Uno se sorprende recordando a V. al cruzarse con una bicicleta de carretera o a C. al ver un patito o a M. al toparse con un fotograma de 101 Dálmatas o en J. al admirar el talante italiano. Hemos rezado por exámenes y por operaciones, nos hemos alegrado con el anuncio de un embarazo y hemos sentido la muerte de padres y abuelos. Con mayor o menor cercanía, asistimos a los inicios de una nueva relación y también somos testigos de las heridas de un corazón roto. Celebramos cumpleaños, ascensos y retos cumplidos. Son sentimientos sinceros, con la distancia que manda el mundo en línea, pero sinceros, al fin y al cabo.

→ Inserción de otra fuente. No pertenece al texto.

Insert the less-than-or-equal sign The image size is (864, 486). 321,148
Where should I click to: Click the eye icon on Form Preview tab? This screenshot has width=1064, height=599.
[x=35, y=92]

Hablo a modo personal, aunque aventuro a decir que no es en absoluto una excepción: en Twitter he pedido y se me ha dado con dedicación. Qué le va a una chica con la que apenas he interactuado dedicar unas horas a responderme larga y cariñosamente a una pregunta sobre un problema familiar. O qué gana el escritor, profesor universitario, que trabaja horas incontables, en detener su día para darme recomendación al pedirle cómo administrar el tiempo. Por qué alguien accede a leer un manuscrito sabiendo de antemano que no hará ganancia con ello o con qué razón hay quien ofrece los detalles de su cuenta de Filmin sin ninguna condición a cambio. Quizá estos gestos desinteresados, que no suenan a favor extraordinario, sino que emergen con naturalidad, sirvan para demostrar que la bondad es más común de lo que tendemos a pensar, que es el servicio el que está intrínsicamente ligado a nuestra naturaleza y no el egoísmo.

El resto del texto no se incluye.